TASK ITEM: Continue the policy brief excerpt on peacebuilding and justice in Sri Lanka, picking up right after its last sentence.

While the return of the Rajapaksas to power and the government’s roll-back of its Geneva commitments creates myriad challenges for CSOs, this policy brief suggests it may also provide an opportunity to reflect on and reimagine the peacebuilding agenda. This includes the campaign for justice for war crimes in which CSOs and donors have heavily invested since the end of the war.

The report makes several suggestions about what this reimagining could entail. First, there is potential to broaden the scope of “justice” beyond prosecutions for wartime human rights violations in order to encompass urgent past and present injustices experienced by a range of marginalised communities. It might also involve paying more attention to the structural dimensions of injustice, including how institutions and political systems in Sri Lanka create the conditions for the abuse of power and for anti-minority sentiment. Donors and civil society activists will also need to reflect on the power imbalances and inequalities that pervade their own relationships. The question of who gets to define the peacebuilding agenda, and whose voice is heard, is critical.

INFORMATION SHOWN:
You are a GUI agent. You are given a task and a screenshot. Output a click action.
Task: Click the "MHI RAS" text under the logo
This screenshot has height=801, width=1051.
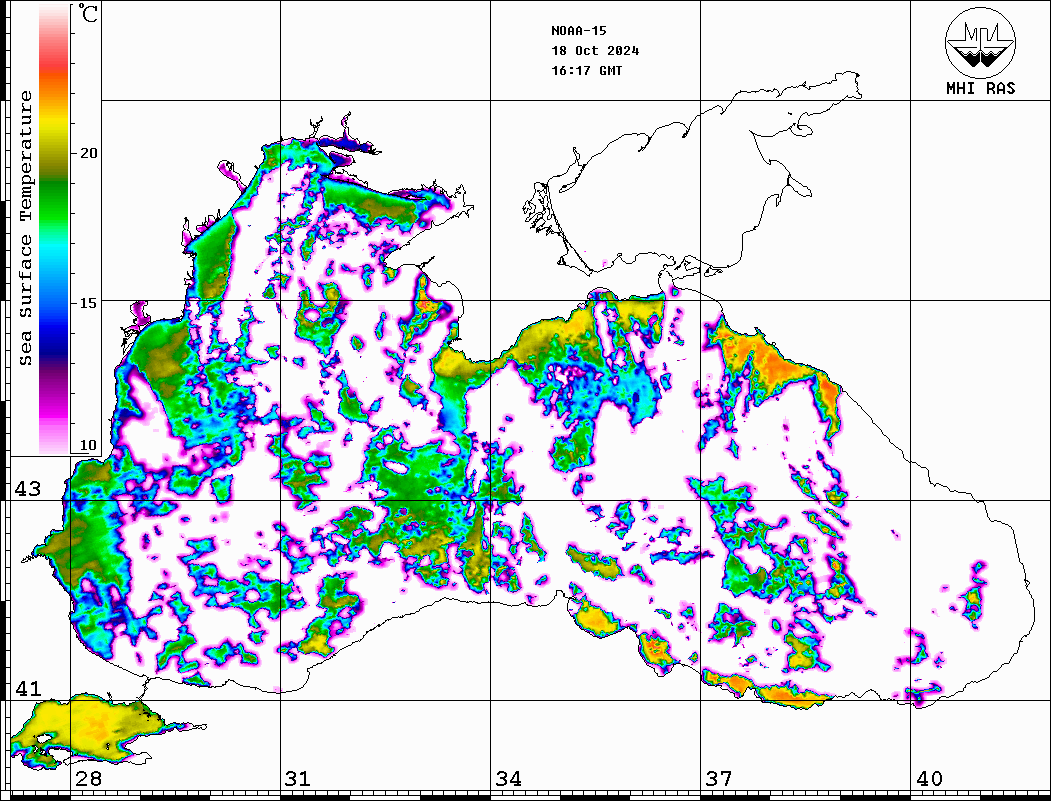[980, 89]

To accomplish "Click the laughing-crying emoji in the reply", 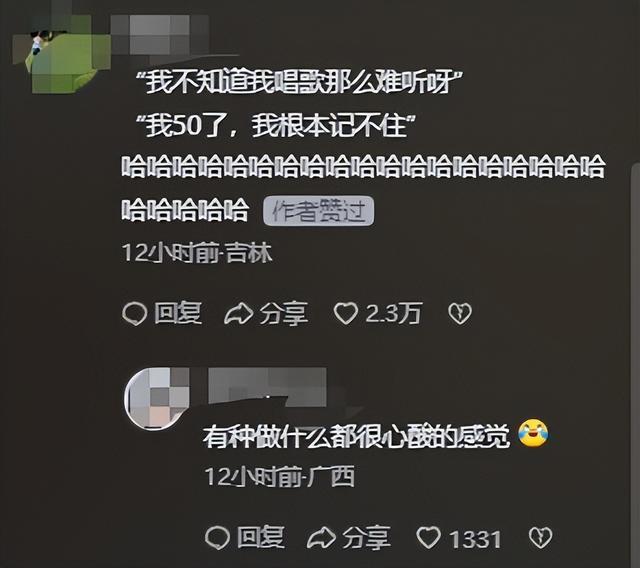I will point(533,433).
--
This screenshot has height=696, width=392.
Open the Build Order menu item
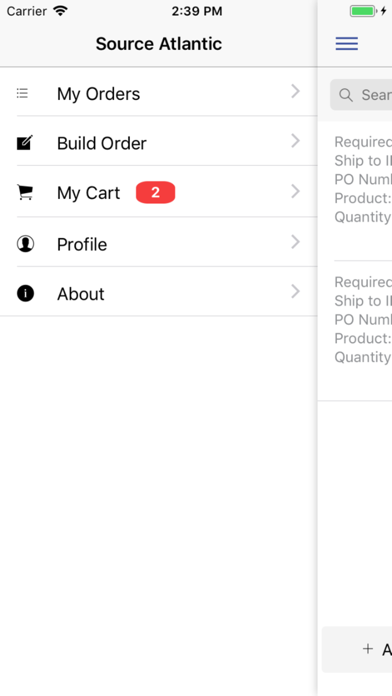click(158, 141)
* * *
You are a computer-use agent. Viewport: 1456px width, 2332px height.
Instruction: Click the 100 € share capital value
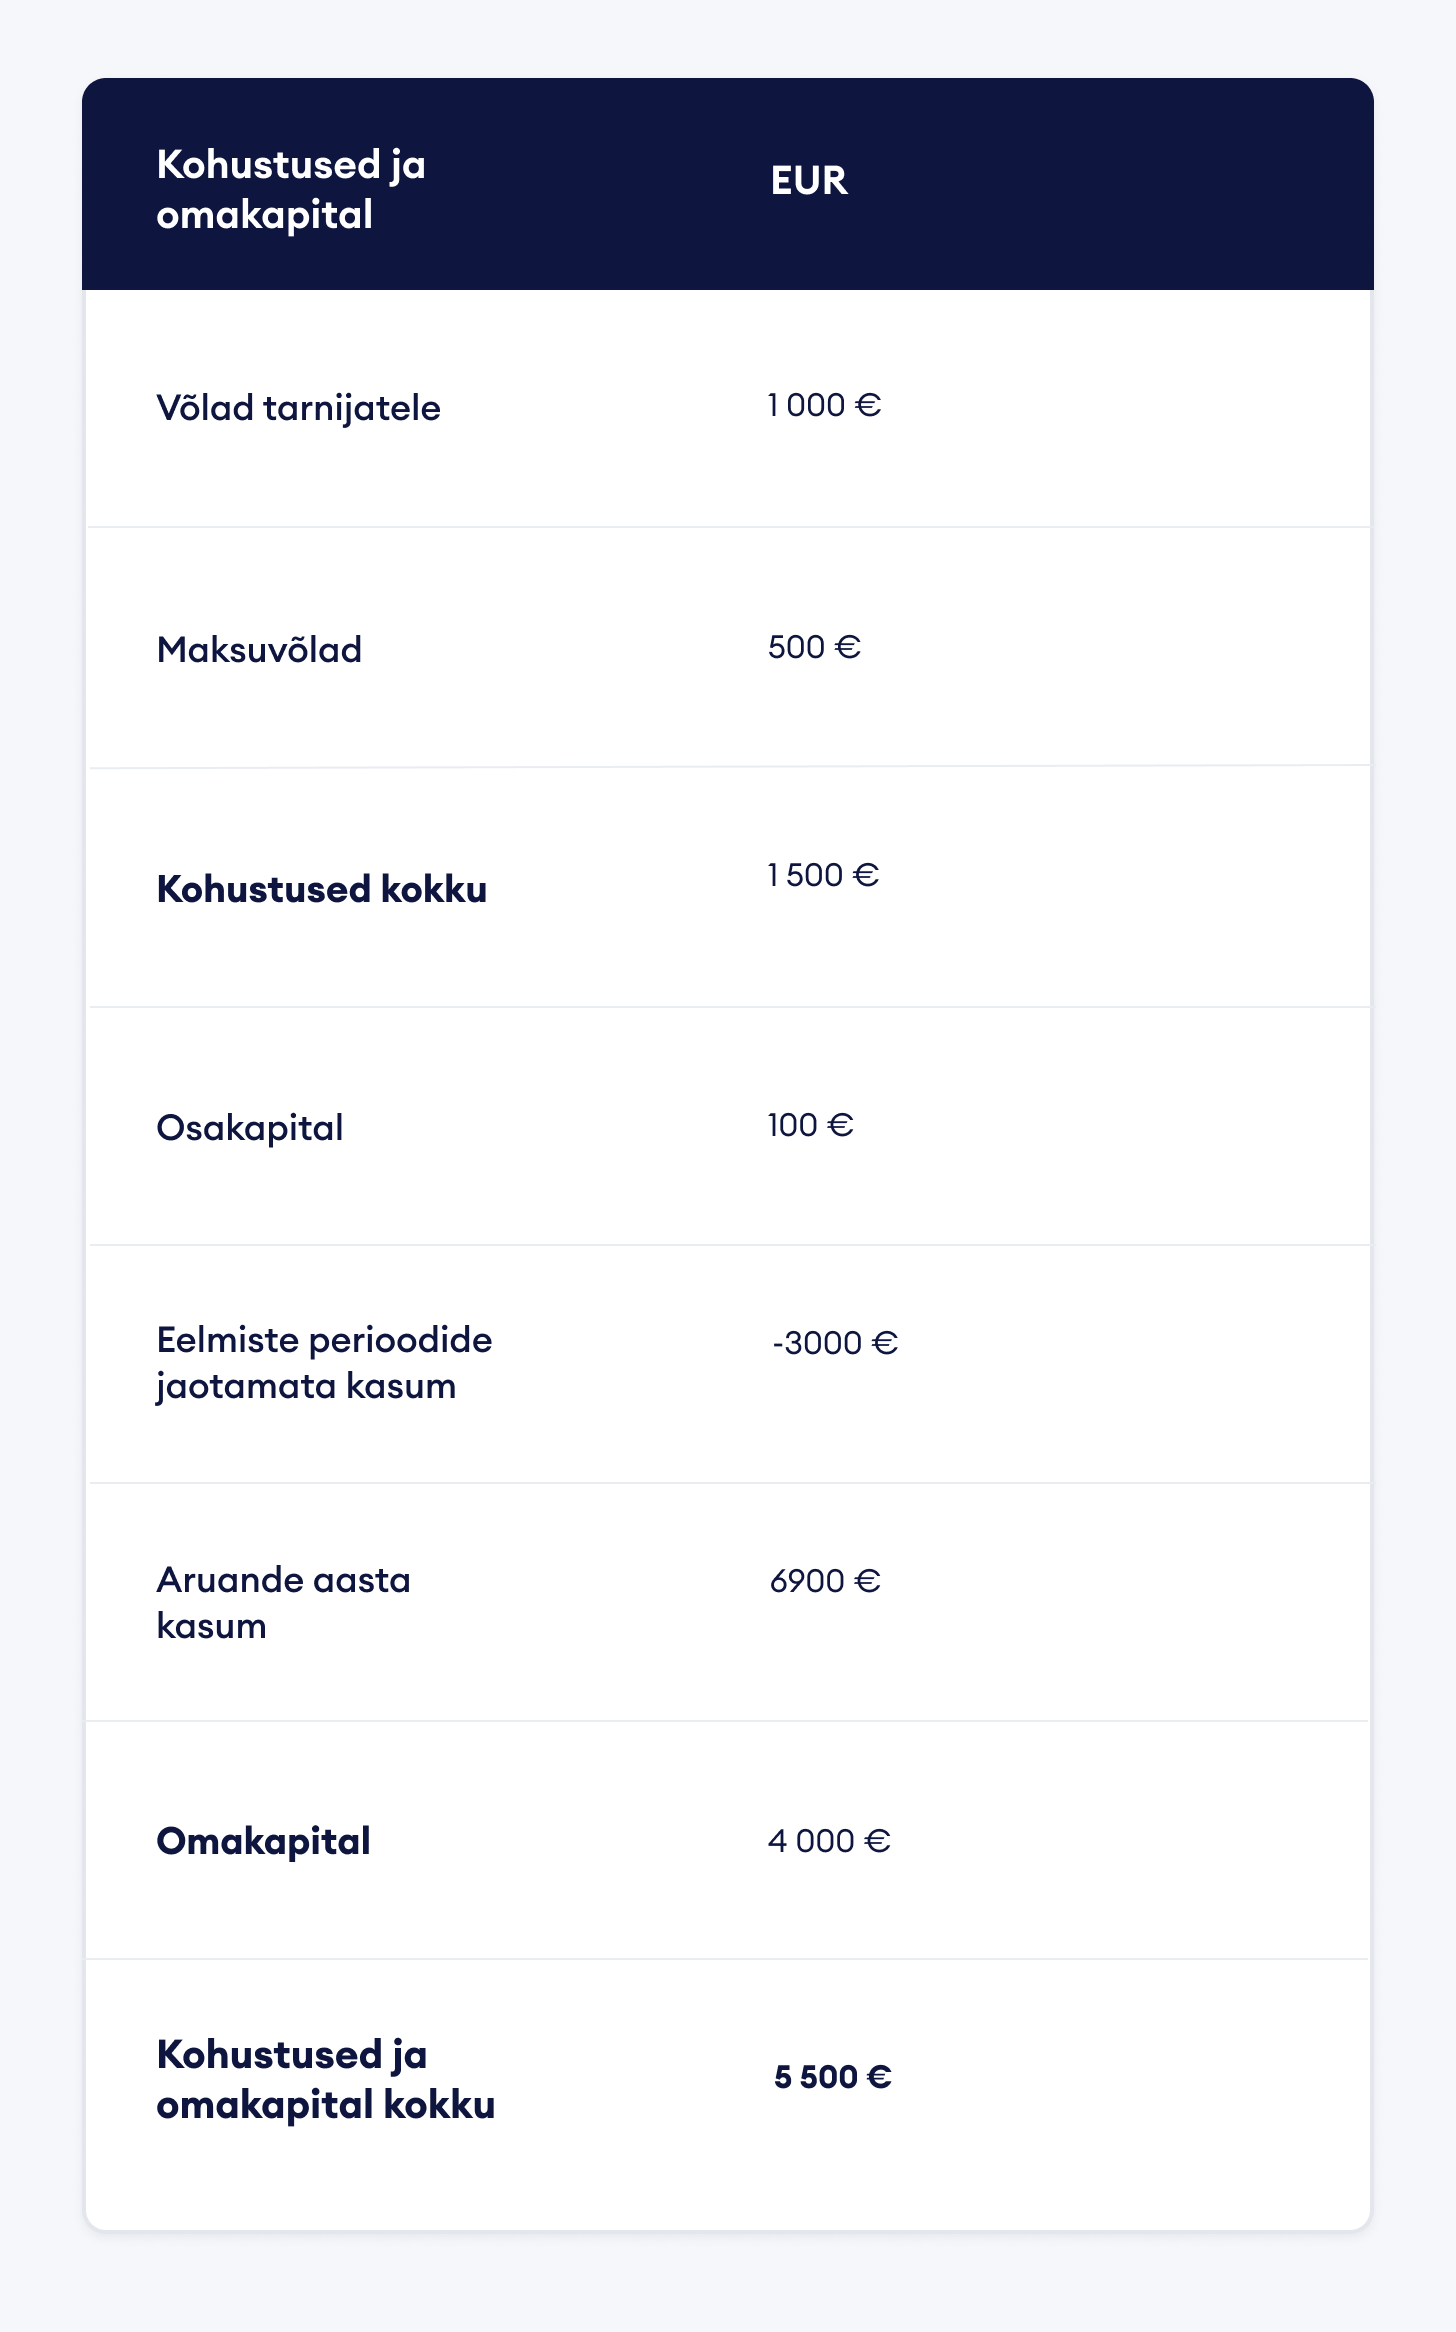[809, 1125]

RESPONSE AREA:
There are several practical ways in which donors could support Sri Lankan civil society over the next five years. First, they could support conversations about a reimagined peacebuilding agenda. They could also help to amplify the voices of smaller civil society groups and help find avenues for these groups to speak for themselves. They could also help to promote conversations amongst different ethnic communities and across different geographic regions. Expressions of international solidarity for groups in the North and the East are also essential. Donors could help to create safe spaces for civil society groups to come together and, when COVID-restrictions permit, undertake regular visits to the North and the East, which may help to keep a check on more extreme forms of surveillance and abuse. Importantly, this support needs to be offered with a long-term time horizon in mind.

Ultimately, recent developments in Sri Lanka provide an important lesson on the need to take a long-term and less linear perspective on peacebuilding. The Yahapalanaya regime might have seen a relaxing of some of the more extreme forms of surveillance and militarisation of the previous government, but donors and civil society actors were perhaps too quick to assume that the regime change would lead to more substantive transformation. Given the victor’s peace, we are likely to see the further entrenchment of illiberal peacebuilding, at least in the short term.